:: Exercise aim ::
If a line in the entries contains the string "will", include that line in your answer.

:: Source data ::
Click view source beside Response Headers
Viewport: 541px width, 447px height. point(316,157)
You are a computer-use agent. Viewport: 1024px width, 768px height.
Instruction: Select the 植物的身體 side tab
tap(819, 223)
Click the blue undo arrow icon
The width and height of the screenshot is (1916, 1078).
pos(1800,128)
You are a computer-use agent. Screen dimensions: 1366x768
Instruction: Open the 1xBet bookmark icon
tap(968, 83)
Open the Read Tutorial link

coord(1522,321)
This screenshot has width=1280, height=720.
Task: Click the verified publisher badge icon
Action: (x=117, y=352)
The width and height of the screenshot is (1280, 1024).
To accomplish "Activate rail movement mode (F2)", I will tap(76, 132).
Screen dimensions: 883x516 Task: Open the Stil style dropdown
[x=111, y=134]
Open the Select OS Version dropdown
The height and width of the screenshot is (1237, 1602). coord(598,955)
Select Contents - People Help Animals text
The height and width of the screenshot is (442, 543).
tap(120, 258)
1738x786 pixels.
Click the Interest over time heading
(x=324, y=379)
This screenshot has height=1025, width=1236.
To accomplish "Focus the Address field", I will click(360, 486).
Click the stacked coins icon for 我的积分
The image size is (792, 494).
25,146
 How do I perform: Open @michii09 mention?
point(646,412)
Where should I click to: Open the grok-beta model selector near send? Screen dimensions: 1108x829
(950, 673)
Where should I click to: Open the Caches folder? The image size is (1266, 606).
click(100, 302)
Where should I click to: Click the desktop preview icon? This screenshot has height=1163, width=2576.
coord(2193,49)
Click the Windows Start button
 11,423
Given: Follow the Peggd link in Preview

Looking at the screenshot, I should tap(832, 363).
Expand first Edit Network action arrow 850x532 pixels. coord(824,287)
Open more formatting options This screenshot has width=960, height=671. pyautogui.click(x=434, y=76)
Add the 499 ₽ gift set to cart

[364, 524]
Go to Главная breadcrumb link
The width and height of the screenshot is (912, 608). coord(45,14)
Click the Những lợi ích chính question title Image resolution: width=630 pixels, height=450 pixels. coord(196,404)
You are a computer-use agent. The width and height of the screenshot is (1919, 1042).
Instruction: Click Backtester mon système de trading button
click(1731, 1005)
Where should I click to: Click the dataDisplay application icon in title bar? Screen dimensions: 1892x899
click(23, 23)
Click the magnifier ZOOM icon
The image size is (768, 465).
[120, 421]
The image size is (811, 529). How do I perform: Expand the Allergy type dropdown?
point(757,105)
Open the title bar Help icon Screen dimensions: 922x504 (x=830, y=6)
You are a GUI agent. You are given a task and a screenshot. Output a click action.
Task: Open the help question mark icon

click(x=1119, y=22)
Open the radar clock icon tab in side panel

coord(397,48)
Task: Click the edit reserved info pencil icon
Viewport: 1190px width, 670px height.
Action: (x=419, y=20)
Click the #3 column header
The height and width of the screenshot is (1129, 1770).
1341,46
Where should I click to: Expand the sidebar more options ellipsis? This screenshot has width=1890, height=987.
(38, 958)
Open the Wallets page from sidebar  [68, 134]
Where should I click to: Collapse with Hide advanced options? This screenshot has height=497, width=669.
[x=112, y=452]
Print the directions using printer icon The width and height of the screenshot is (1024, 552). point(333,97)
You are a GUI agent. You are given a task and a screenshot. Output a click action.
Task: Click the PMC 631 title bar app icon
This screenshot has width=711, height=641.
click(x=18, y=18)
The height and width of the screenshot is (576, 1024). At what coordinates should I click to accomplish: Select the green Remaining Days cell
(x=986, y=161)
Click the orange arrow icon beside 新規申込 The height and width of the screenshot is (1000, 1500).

:: Answer for this exercise ::
To accomplish "Activate rail movement mode (F2)", I will tap(76, 132).
To accomplish "Focus the Address field", I will click(360, 486).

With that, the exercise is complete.